Your instructions: No output is needed beyond the number of lines in the listing that contain the word "agent".

Dataset records:
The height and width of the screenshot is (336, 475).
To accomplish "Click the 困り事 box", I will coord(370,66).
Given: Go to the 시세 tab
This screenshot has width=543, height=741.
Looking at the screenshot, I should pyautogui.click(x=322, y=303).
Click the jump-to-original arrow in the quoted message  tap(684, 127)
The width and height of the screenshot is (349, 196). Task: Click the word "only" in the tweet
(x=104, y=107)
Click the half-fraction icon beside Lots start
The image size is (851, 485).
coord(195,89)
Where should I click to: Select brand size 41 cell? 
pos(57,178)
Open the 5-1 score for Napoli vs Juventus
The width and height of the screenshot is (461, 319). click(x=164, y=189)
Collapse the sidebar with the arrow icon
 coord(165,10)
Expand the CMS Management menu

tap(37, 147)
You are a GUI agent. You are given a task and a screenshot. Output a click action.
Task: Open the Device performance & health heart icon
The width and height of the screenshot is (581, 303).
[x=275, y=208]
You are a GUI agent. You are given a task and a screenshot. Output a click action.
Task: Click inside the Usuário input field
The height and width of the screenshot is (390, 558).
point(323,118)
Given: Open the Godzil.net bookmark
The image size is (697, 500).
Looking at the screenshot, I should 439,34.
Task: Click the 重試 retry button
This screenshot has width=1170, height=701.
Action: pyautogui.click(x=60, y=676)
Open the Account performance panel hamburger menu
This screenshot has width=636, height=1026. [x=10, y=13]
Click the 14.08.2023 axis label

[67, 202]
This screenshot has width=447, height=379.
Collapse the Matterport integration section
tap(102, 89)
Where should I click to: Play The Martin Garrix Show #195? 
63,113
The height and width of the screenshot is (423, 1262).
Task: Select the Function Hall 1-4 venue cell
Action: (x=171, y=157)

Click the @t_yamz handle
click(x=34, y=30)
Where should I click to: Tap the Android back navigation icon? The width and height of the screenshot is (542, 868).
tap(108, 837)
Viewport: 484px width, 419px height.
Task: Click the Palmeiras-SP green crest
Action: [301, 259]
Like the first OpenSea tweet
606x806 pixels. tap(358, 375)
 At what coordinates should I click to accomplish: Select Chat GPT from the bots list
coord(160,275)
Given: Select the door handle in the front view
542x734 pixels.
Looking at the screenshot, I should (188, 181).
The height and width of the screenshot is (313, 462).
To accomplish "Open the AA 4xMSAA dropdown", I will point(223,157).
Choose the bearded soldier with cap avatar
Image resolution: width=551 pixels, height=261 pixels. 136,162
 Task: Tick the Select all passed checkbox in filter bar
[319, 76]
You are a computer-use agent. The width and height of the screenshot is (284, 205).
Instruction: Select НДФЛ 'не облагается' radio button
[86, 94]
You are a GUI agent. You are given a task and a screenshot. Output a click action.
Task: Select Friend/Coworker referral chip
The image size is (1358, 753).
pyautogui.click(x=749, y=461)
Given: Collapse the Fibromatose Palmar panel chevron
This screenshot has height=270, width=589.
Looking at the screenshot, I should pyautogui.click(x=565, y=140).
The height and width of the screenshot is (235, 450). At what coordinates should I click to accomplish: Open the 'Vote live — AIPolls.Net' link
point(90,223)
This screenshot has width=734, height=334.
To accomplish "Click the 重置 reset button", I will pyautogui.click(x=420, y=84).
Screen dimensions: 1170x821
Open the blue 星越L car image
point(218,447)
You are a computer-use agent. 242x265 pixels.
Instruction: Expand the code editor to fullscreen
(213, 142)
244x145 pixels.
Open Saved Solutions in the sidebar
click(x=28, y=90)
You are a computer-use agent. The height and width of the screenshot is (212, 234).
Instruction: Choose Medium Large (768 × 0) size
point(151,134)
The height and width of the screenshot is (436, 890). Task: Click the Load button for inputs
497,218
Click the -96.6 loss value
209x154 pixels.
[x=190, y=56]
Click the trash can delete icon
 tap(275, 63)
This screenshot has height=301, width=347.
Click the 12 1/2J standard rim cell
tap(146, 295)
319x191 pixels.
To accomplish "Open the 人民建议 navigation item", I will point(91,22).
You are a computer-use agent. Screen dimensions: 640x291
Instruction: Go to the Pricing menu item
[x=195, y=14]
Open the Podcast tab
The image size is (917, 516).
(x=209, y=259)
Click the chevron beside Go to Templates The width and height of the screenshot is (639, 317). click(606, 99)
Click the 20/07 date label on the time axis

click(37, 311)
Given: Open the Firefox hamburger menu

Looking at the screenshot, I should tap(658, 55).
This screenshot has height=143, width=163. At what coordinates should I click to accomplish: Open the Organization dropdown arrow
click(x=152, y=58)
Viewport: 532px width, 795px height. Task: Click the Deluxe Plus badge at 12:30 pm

Finished task: 7